Culture

Psychology Explains Why People With Glasses Look Smart

Or do they just look better?

Glasses and nerds go together like break-up texts and emojis. For some, this is an endearing trait; for others, it creates a weird desire to want to punch someone in the face.

Many people instinctually associate higher intelligence with glasses. It’s not just an antiquated stereotype — study after study shows we’re all susceptible to some decent rims. That’s despite the fact that specs make us appear less attractive. Throwing a pair on, whether you need to or not, helps you to succeed in job interviews.

Why is that? Having eyesight problems is a clinical deficiency, so why would we equate that with brains? Historically, glasses were always associated with being bookish. “Someone must be nearsighted because they read a lot,” the thinking would go. “They are educated.”

While looking nerdy is in vogue right now, there’s no reason for us to still think of glasses-wearing folk as being smarter than the Average Joe. Yet we still make this association! Why?

It might have to do with the fact that glasses — like any garment or fashion accessory — hides physical features that are otherwise plainly visible. “Glasses cover not just the eyes themselves,” Neil Handley, the curator of the British Optical Association Museum at the College of Optometrists, told Pacific Standard. They also cover “the surrounding tissues, the cheekbones, the frown lines…These are all indicators of what you mean and are trying to say.”

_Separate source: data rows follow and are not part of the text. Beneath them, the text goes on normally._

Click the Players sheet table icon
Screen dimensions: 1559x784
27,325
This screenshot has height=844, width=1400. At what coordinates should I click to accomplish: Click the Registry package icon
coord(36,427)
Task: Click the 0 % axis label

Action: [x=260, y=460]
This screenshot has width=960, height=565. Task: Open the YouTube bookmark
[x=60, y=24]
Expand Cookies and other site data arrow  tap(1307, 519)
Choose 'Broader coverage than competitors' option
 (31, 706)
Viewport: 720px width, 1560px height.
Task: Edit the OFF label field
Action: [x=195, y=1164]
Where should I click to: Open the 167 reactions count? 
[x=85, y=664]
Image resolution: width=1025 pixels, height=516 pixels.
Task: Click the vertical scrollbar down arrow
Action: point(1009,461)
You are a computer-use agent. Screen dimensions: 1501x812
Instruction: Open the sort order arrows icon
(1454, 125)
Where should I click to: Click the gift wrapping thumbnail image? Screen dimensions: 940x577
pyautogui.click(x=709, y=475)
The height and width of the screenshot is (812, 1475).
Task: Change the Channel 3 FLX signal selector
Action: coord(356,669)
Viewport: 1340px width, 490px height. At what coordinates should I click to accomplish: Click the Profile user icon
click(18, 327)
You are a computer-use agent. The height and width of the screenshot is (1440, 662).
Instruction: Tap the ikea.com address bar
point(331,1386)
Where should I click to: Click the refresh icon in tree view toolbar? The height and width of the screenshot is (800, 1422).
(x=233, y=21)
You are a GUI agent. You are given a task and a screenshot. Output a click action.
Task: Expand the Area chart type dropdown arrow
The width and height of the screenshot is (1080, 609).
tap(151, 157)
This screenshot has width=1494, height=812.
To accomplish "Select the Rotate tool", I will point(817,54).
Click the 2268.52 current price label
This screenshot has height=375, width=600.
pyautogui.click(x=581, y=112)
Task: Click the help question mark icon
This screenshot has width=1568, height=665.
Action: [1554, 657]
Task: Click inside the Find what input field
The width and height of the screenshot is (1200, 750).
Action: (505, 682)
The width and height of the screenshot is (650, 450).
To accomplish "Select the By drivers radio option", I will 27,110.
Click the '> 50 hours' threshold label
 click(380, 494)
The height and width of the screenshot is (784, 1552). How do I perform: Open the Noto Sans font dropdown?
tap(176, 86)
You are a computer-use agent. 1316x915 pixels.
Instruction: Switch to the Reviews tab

In other words, glasses shroud some of the more naked facial features that reveal the nuanced signs of a person’s personality and affect. It’s a distraction that makes it harder to scrutinize someone. Our default reaction to that knowledge gap is to assume the best of others. And that might actually be reasonable.

A study published last year and presented at the 2012 American Academy of Ophthalmology Annual Meeting suggested that myopia — a.k.a. nearsightedness — was associated with higher levels of education. The researchers, from the University Medical Center in Germany, studied 4,600 myopia-afflicted Germans between the ages of 35 and 74. About 53 percent of their sample size had graduated from college, compared with 24 percent that had no post-high school education.

The reasons why are unclear, but speculation harkens back to a previous stereotype: Nearsighted people are probably able to take part in less outdoors activities, and therefore probably stay inside and tend to dig into books and learning materials. Of course, this is just one study, studying people in one country, and using educational degrees as a measure of intelligence. Frankly, it’s subpar science — and it would be a huge mistake to cite it as proof spectacled-people are smarter. After all, you don’t need a prescription to get glasses.

Not that that will make much of a difference. People will still have a knee-jerk reaction to think of people with glasses as smarter, even if it’s totally irrational to think so. Let’s just enjoy the popularity of four-eye’d geekiness while it lasts.